Finland, Norway, Ireland and France have also seen spikes in narcolepsy cases, and people familiar with the results of a soon-to-be-published study in Britain have told Reuters it will show a similar pattern in children there.

Their fate, coping with an illness that all but destroys normal life, is developing into what the health official who coordinated Sweden’s vaccination campaign calls a “medical tragedy” that will demand rising scientific and medical attention.

Europe’s drugs regulator has ruled Pandemrix should no longer be used in people aged under 20. The chief medical officer at GSK’s vaccines division, Norman Begg, says his firm views the issue extremely seriously and is “absolutely committed to getting to the bottom of this”, but adds there is not yet enough data or evidence to suggest a causal link.

In total, the GSK shot was given to more than 30 million people in 47 countries during the 2009-2010 H1N1 swine flu pandemic. Because it contains an adjuvant, or booster, it was not used in the United States because drug regulators there are wary of adjuvanted vaccines.

GSK says 795 people across Europe have reported developing narcolepsy since the vaccine’s use began in 2009.

Questions about how the narcolepsy cases are linked to Pandemrix, what the triggers and biological mechanisms might have been, and whether there might be a genetic susceptibility are currently the subject of deep scientific investigation.

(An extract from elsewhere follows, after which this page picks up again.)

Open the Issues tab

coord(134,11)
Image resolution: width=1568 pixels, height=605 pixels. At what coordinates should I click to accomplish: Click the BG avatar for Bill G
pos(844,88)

But experts on all sides are cautious. Rare adverse reactions can swiftly develop into “vaccine scares” that spiral out of proportion and cast what one of Europe’s top flu experts calls a “long shadow” over public confidence in vaccines that control potential killers like measles and polio.

Independent teams of scientists have published peer-reviewed studies from Sweden, Finland and Ireland showing the risk of developing narcolepsy after the 2009-2010 immunization campaign was between seven and 13 times higher for children who had Pandemrix than for their unvaccinated peers.

“We really do want to get to the bottom of this. It’s not in anyone’s interests if there is a safety issue that needs to be addressed,” said GSK’s Begg.

Emelie’s parents, Charles and Marie Olsson, say she was a top student who loved playing the piano, taking tennis lessons, creating art and having fun with friends. But her life started to change in early 2010, a few months after she had Pandemrix. In the spring of 2010, they noticed she was often tired, needing to sleep when she came home from school.

But it wasn’t until May, when she began collapsing at school, that it became clear something serious was happening.

As well as the life-limiting bouts of daytime sleepiness, narcolepsy brings nightmares, hallucinations, sleep paralysis and episodes of cataplexy – when strong emotions trigger a sudden and dramatic loss of muscle strength.

In Emelie’s case, having fun is the emotional trigger. “I can’t laugh or joke about with my friends anymore, because when I do I get cataplexies and collapse,” she said in an interview at her home in the Swedish capital.